Spore zamieszanie wywołały ostatnie decyzje rady nadzorczej Inteligo, która nieoczekiwanie nie przedłużyła umowy z kończącym kadencję prezesem Konradem Korobowiczem. Nowym szefem Inteligo obsługującej 400 tys. klientów został wczoraj Jacek Komaracki.
Do tej pory odpowiadał on za bankowość elektroniczną w PKO BP, który od kilku lat jest inwestorem strategicznym Inteligo. Według odwołanego prezesa Konrada Korobowicza fakt, że jego następcą został „człowiek PKO”, może zwiastować utratę przez Inteligo niezależności: – Moją ambicją było rozwijanie Inteligo jako niezależnego biznesu. Szybkie wprowadzanie i samodzielne finansowanie nowych projektów. PKO BP jest bliższe przekształceniu Inteligo w satelicką spółkę realizującą zadania na rzecz grupy.

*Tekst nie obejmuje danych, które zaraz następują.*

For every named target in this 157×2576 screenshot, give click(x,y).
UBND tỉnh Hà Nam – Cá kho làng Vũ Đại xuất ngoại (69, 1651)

Były prezes ostrzega, że rozwój Inteligo straci teraz na dynamice. Nowy prezes Jacek Komaracki uspokaja, że przeprowadzone przez PKO BP zmiany w zarządzie nie oznaczają „ubezwłasnowolnienia” Inteligo. Komaracki przyznał, że na sercu leży mu rozwój bankowości elektronicznej PKO BP, udostępnianie jak największej palety nowoczesnych usług wszystkim klientom banku. Ale jego zdaniem nie odbędzie się to kosztem internetowych klientów Inteligo – podaj „Gazeta”.
Zdaniem Pawła Kucharskiego, wiceszefa departamentu bankowości elektronicznej w mBanku, dalsze wchodzenie Inteligo w struktury PKO BP może zwiastować zerwanie z dotychczasową filozofią banku – bardzo niskimi kosztami i konkurencyjnymi cenami. – Będąc, w grupie trzeba „dokładać się” do jej kosztów, jest większa presja na powiększanie dochodów z prowizji – mówi Kucharski.